PAGE 7
Ye Sexes, Give Ear!
by
Landlord Oke made no mistake when he promised that Sally meant business. Two days later she popped her head in at his bar-parlour– ’twas in the slack hours of the afternoon, and he happened to be sitting there all by himself, tipping a sheaf of churchwarden clays with sealing-wax–and says she:
“What’s the matter with your menkind?”
“Restin’,” says Oke with a grin. “I don’t own ’em, missus; but, from what I can hear, they’re restin’ and recoverin’ their strength.”
“I’ve brought you the stakes from our side,” says Sally, and down she slaps a five-pound note and a sovereign upon the table.
“Take ’em up, missus–take ’em up. I don’t feel equal to the responsibility. This here’s a public challenge, hey?”
“The publicker the better.”
“Then we’ll go to the Mayor about it and ask his Worship to hold the stakes.” Oke was chuckling to himself all this while, the reason being that he’d managed to bespeak the loan of a six-oared galley belonging to the Water-Guard, and, boat for boat, he made no doubt she could show her heels to the Indefatigable Woman. He unlocked his strong-box, took out and pocketed a bag of money, and reached his hat off its peg. “I suppose ‘twouldn’t do to offer you my arm?” says he.
“Folks would talk, Mr. Oke–thanking you all the same.”
So out they went, and down the street side by side, and knocked at the Mayor’s door. The Mayor was taking a nap in his back-parlour with a handkerchief over his face. He had left business soon after burying his wife, who had kept him hard at work at the cheese-mongering, and now he could sleep when he chose. But he woke up very politely to attend to his visitors’ business.
“Yes, for sure, I’ll hold the stakes,” said he: “and I’ll see it put in big print on the Regatta-bill. It ought to attract a lot of visitors. But lor’ bless you, Mr. Oke!–if you win, it’ll do me no good. She”–meaning his wife–“has gone to a land where I’ll never be able to crow over her.”
“Your Worship makes sure, I see, that we women are going to be beat?” put in Sal.
“Tut-tut!” says the Mayor. “They’ve booked Seth Ede for stroke.” And with that he goes very red in the gills and turns to Landlord Oke. “But perhaps I oughtn’t to have mentioned that?” says he.

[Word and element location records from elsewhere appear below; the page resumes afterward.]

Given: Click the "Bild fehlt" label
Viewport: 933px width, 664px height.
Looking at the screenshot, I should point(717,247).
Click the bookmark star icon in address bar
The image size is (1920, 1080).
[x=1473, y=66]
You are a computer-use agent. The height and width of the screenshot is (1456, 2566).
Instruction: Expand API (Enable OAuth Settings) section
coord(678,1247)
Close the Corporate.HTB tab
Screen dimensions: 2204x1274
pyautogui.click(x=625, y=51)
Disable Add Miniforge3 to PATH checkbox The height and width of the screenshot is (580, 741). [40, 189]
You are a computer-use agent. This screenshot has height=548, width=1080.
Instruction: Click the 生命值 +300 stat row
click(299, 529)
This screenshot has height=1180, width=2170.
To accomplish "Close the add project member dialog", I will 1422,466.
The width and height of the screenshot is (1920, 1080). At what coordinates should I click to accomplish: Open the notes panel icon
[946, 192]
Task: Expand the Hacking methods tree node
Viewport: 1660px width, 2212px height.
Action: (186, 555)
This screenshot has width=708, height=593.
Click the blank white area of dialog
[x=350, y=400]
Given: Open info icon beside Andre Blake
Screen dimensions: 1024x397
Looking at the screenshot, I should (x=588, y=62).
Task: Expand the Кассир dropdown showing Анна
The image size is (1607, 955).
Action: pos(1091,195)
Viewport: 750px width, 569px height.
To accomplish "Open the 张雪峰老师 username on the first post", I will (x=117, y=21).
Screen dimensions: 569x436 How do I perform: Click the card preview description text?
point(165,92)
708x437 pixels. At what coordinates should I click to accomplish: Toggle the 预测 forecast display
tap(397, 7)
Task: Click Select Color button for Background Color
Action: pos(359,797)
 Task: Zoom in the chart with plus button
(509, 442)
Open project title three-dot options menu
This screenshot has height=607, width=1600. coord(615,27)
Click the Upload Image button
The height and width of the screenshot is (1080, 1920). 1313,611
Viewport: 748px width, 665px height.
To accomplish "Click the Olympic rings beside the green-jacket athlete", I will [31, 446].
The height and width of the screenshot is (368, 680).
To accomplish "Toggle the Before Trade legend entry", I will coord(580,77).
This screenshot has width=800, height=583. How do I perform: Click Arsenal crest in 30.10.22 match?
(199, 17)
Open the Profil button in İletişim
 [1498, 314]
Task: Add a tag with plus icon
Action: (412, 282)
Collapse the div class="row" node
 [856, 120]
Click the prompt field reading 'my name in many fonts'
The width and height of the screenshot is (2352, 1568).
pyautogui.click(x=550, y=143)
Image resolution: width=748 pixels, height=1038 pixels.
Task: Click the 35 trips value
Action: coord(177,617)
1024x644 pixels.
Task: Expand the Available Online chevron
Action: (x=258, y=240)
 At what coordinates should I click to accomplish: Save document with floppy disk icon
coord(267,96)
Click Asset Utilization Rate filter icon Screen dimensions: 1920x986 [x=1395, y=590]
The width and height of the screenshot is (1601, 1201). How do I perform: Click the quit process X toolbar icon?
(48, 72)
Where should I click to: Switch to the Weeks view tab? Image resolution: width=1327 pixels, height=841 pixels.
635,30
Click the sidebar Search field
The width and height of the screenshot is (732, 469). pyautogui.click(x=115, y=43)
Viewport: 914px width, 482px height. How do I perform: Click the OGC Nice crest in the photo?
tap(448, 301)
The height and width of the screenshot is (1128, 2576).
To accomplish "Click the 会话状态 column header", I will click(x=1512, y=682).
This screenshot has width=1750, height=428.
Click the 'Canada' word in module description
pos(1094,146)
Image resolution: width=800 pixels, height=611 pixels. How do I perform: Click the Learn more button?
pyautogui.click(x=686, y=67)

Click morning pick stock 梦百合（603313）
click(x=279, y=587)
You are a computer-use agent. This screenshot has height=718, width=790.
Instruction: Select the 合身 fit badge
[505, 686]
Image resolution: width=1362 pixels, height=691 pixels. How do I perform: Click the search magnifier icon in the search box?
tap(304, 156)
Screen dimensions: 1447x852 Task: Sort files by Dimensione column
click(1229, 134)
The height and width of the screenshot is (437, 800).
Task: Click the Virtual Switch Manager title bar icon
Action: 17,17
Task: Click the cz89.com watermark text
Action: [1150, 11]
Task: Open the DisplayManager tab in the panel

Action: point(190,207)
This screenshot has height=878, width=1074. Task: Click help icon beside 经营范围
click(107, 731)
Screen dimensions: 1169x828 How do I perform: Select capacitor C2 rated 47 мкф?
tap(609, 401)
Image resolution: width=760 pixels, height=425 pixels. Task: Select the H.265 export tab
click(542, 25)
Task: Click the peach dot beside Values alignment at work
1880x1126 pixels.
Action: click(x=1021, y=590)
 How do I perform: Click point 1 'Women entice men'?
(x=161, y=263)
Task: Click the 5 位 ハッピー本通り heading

“Well,” says Sal, “you’ve a-let the cat out of the bag, and I see that all you men in the town are in league. But a challenge is a challenge, and I mustn’t go back on it.” Indeed, in her secret heart she was cheerful, knowing the worst, and considering it none so bad: and after higgling a bit, just to deceive him, she took pretty well all the conditions of the race as Oke laid ’em down. A tearing long course it was to be, too, and pretty close on five miles: start from near-abouts where the training-ship lays now, down to a mark-boat somewheres off Torpoint, back, and finish off Saltash Quay.
“My dears,” she said to her mates later on, “I don’t mind telling you I was all of a twitter, first-along, wondering what card that man Oke was holding back–he looked so sly and so sure of hisself. But if he’ve no better card to play than Seth Ede, we can sleep easy.”
“Seth Ede’s a powerful strong oar,” Bess Rablin objected.
“Was, you mean. He’ve a-drunk too much beer these four years past to last over a five-mile course; let be that never was his distance. And here’s another thing: they’ve picked Tremenjous Hosken for one th’art.”
“And he’s as strong as a bullock.”
“I dessay: but Seth Ede pulls thirty-eight or thirty-nine to the minute all the time he’s racing–never a stroke under. I’ve watched him a score o’ times. If you envy Hosken his inside after two miles o’ that, you must be like Pomery’s pig–in love with pain. They’ve hired or borrowed the Preventive boat, I’m told; and it’s the best they could do. She’s new, and she looks pretty. She’ll drag aft if they put their light weights in the bows: still, she’s a good boat. I’m not afeared of her, though. From all I can hear, the Woman was known for speed in her time, all through the fleet. You can feel she’s fast, and see it, if you’ve half an eye: and the way she travels between the strokes is a treat. The Mounseers can build boats. But oh, my dears, you’ll have to pull and stay the course, or in Saltash the women take second place for ever!”